When a line in the listing below contains the word "agent", return a copy of that line.

━━━━━━

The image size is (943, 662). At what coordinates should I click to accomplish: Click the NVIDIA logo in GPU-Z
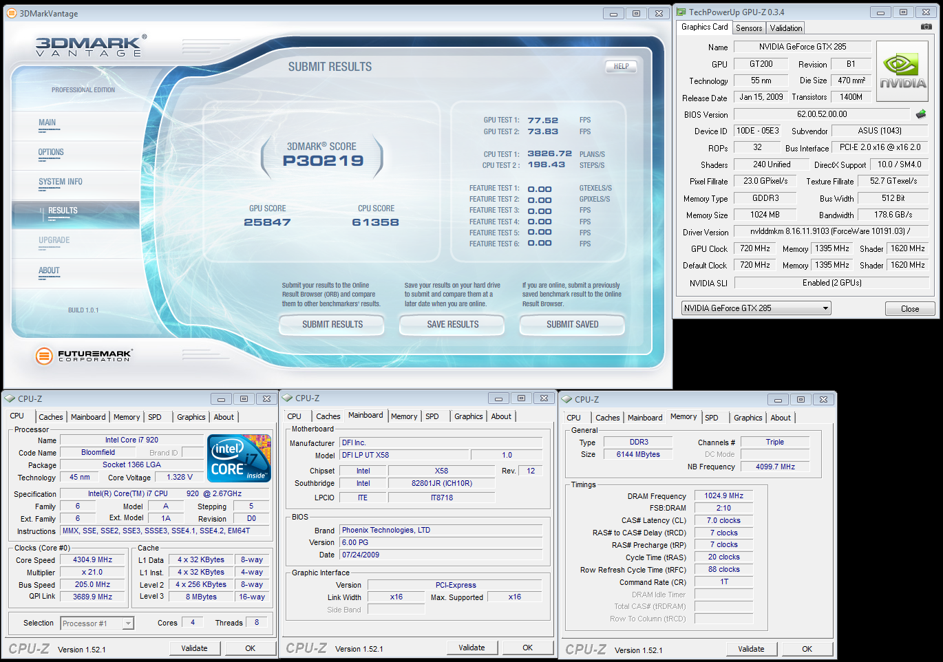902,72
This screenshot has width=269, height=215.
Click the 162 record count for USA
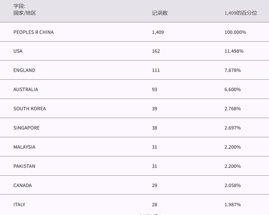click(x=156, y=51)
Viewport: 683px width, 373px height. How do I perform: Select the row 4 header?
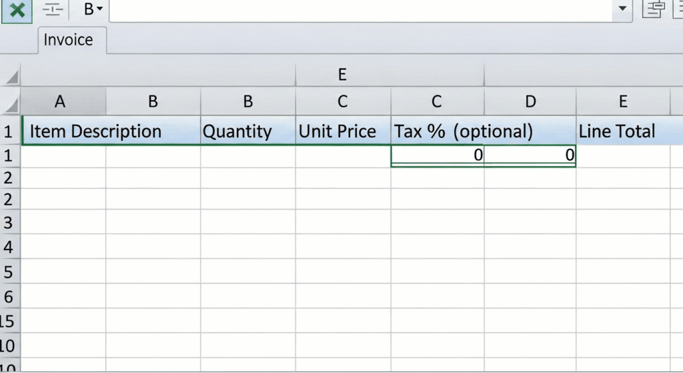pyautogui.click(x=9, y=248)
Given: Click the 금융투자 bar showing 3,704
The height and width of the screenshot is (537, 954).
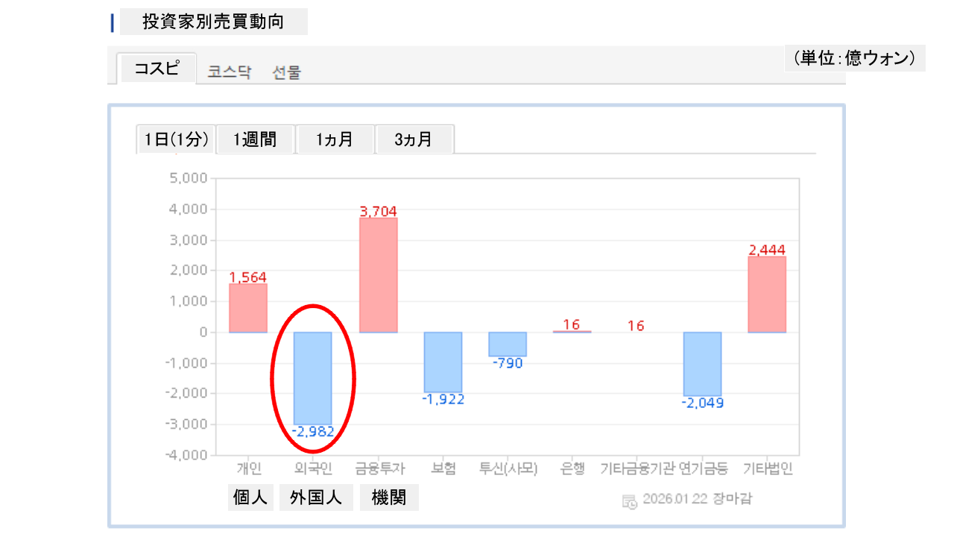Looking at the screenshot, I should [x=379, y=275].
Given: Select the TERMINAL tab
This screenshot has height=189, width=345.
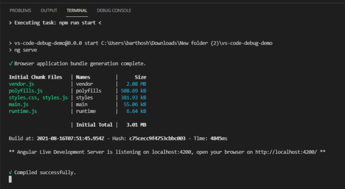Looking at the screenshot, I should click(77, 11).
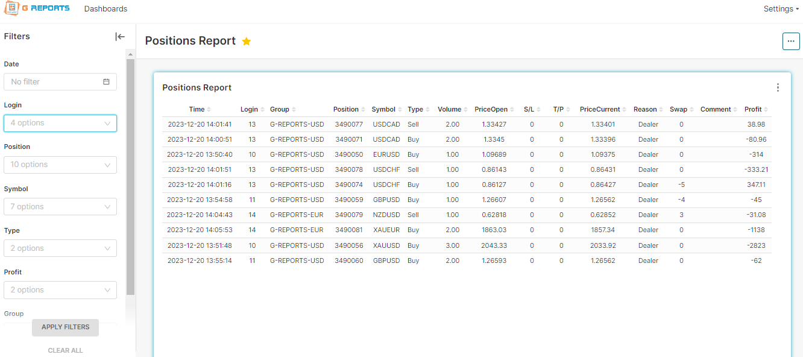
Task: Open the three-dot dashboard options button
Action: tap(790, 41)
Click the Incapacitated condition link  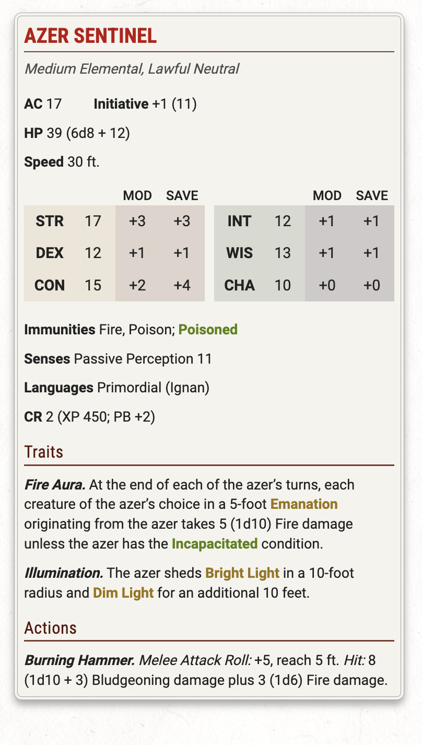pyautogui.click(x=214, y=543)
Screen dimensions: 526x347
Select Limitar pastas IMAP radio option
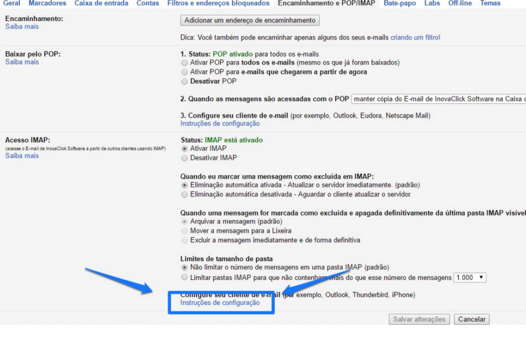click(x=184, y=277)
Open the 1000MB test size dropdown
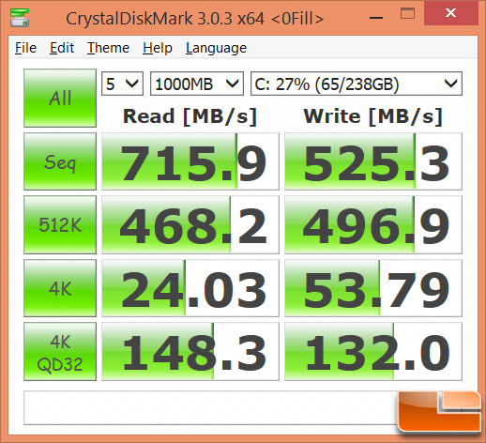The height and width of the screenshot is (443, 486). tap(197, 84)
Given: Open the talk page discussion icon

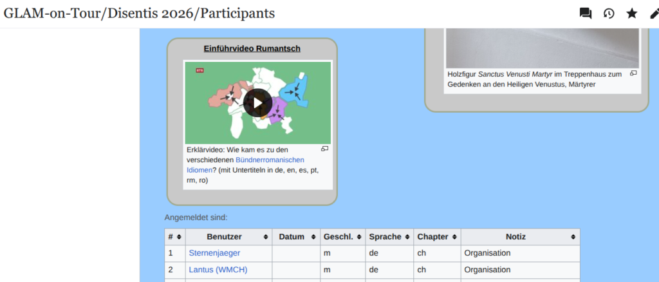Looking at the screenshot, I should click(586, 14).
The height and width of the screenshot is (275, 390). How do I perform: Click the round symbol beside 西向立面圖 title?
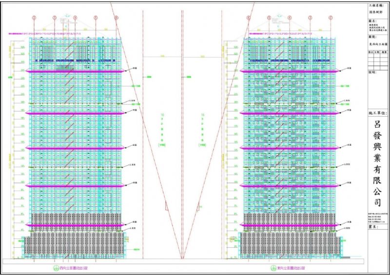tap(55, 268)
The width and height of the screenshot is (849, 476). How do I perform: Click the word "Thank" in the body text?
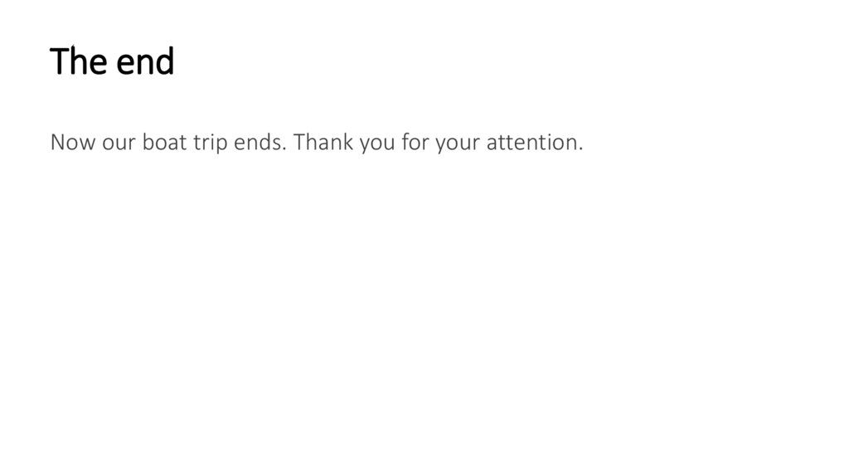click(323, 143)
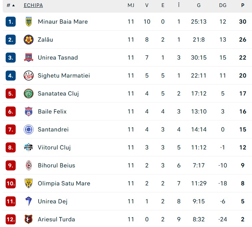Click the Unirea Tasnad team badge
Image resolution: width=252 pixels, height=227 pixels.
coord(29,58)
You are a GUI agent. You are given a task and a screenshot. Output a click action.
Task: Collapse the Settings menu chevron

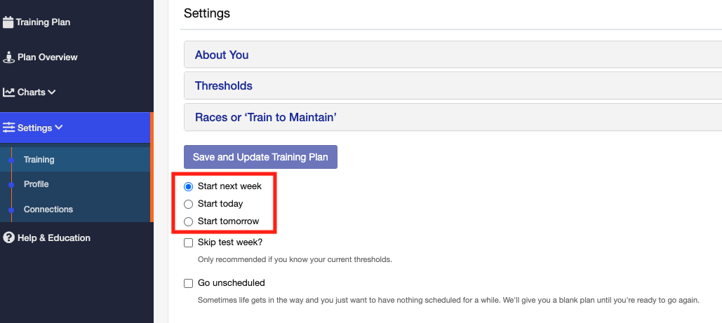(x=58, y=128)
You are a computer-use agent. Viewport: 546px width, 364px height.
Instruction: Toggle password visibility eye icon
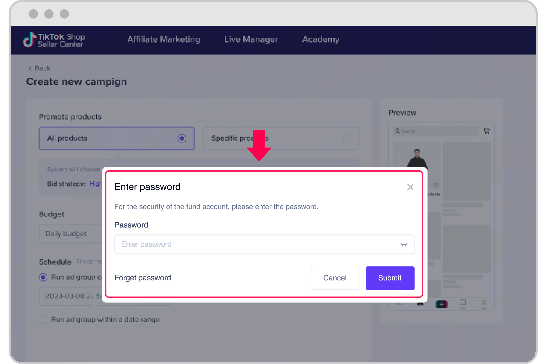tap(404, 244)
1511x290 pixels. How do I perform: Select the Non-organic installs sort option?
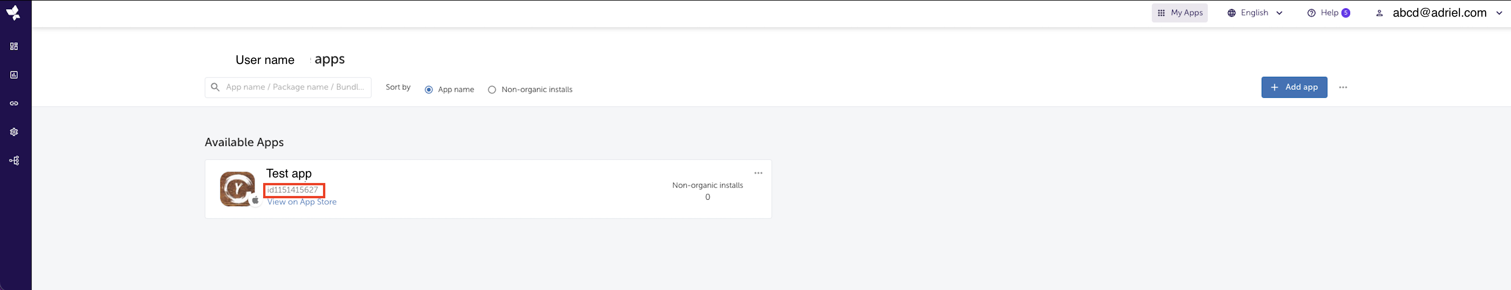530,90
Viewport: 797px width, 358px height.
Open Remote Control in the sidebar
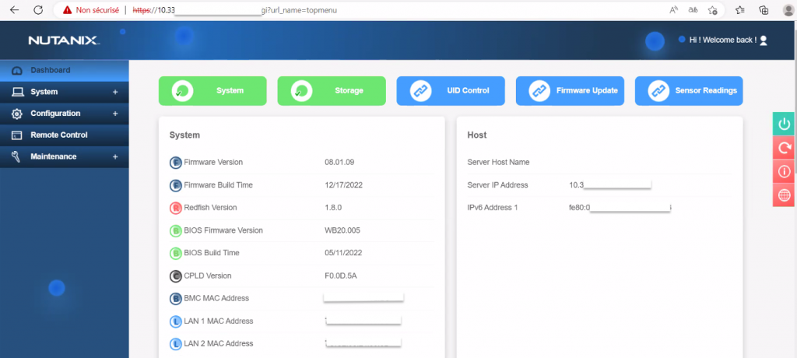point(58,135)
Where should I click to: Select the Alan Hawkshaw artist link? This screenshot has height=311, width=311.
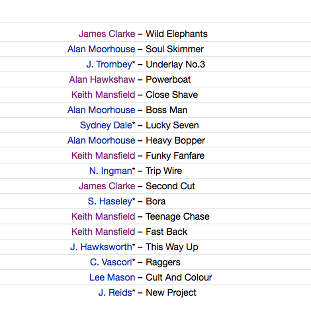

━━━━━━

* [Written reply]
You are a GUI agent. You are given a task and a screenshot. Output a click action.
You are a computer-use agent. Viewport: 546px width, 364px height.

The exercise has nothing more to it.